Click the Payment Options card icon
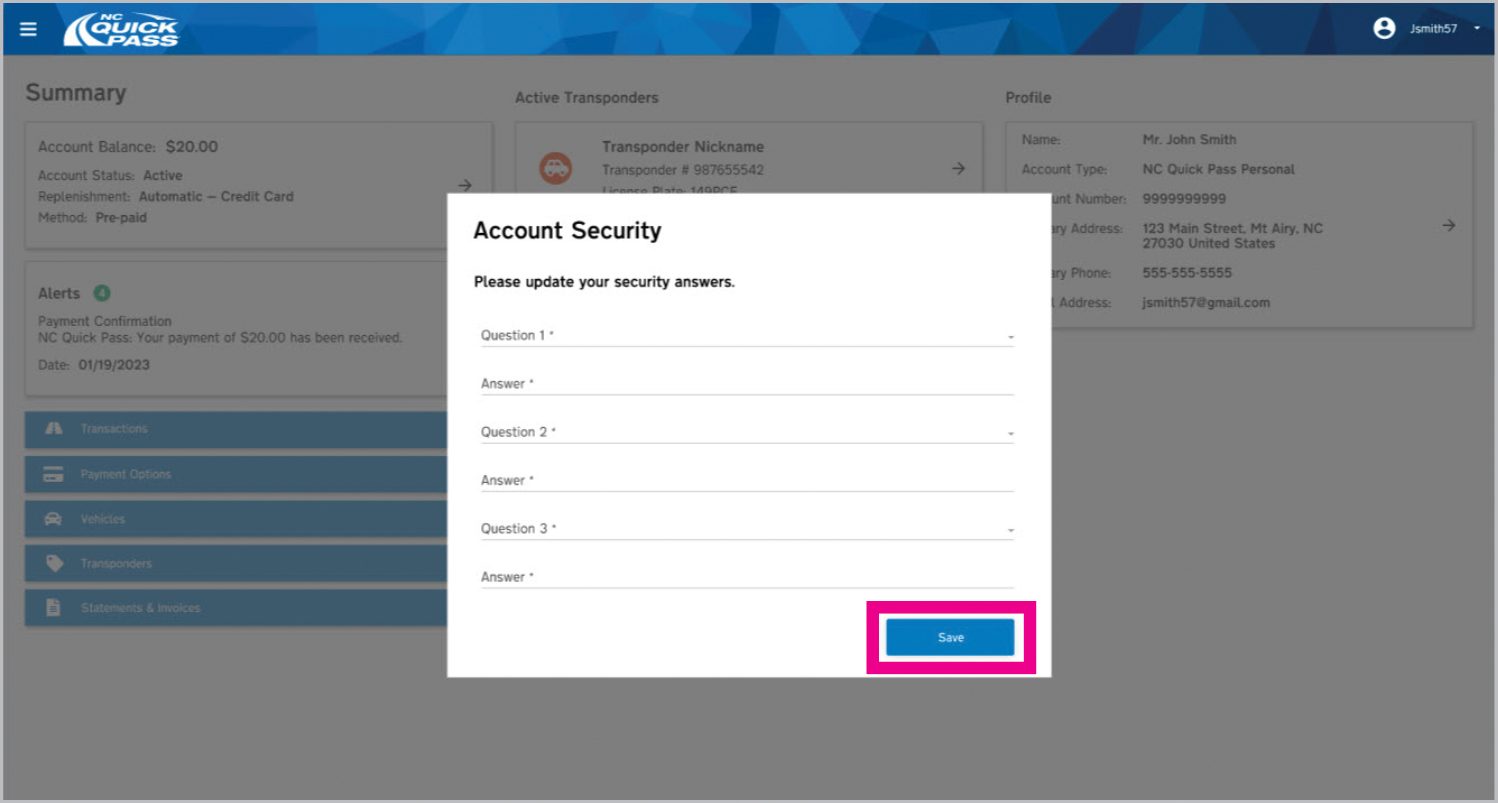pyautogui.click(x=53, y=474)
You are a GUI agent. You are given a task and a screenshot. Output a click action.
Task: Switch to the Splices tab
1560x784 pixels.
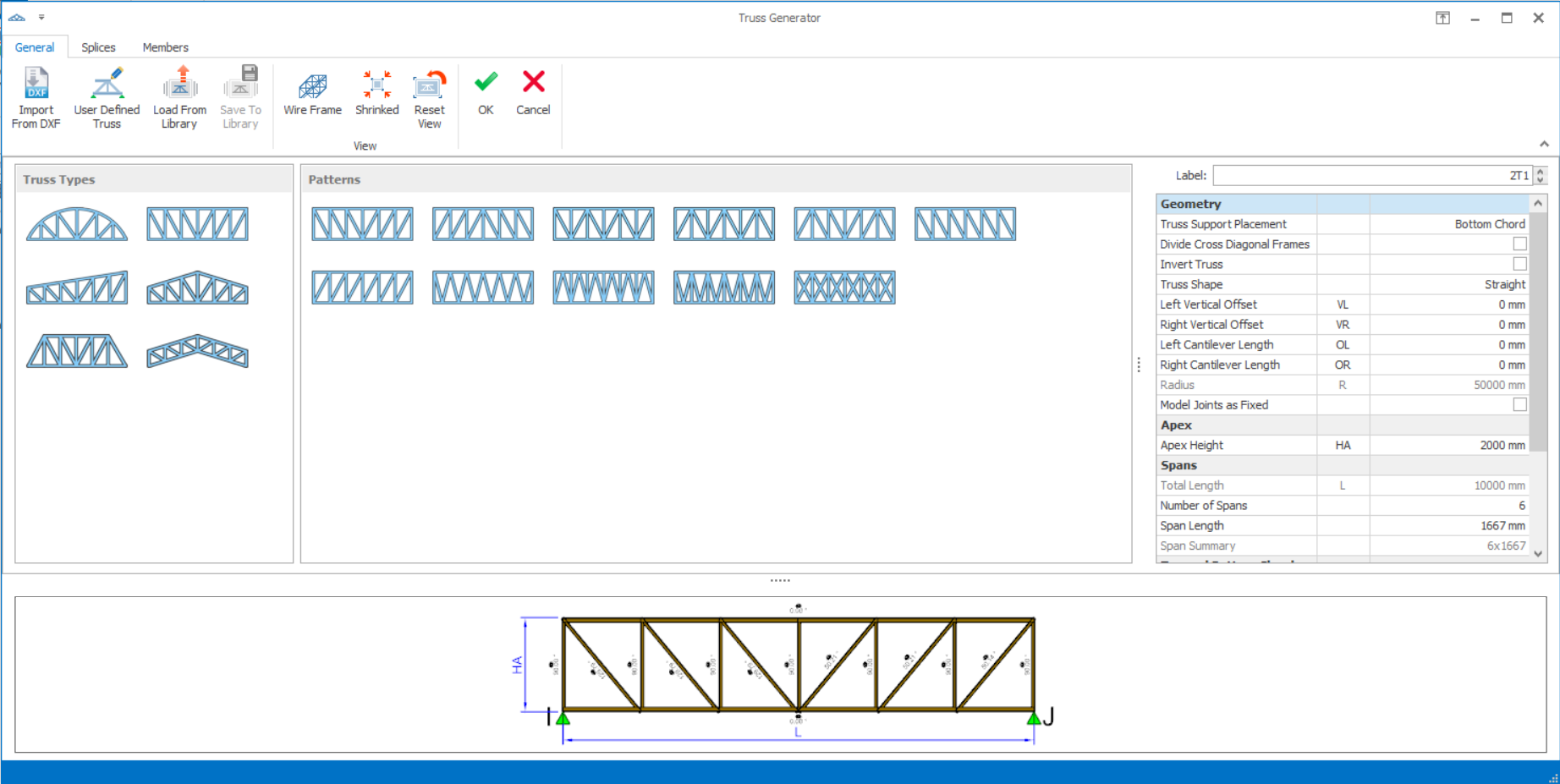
.....
§ Required task
Please convert the records above into a JSON list of strings, one string per line, with blank lines omitted. Leave the pictures out of the result.

§ Result for this exercise
[
  "Click the Payment Options card icon",
  "pyautogui.click(x=53, y=474)",
  "You are a GUI agent. You are given a task and a screenshot. Output a click action.",
  "Task: Switch to the Splices tab",
  "1560x784 pixels."
]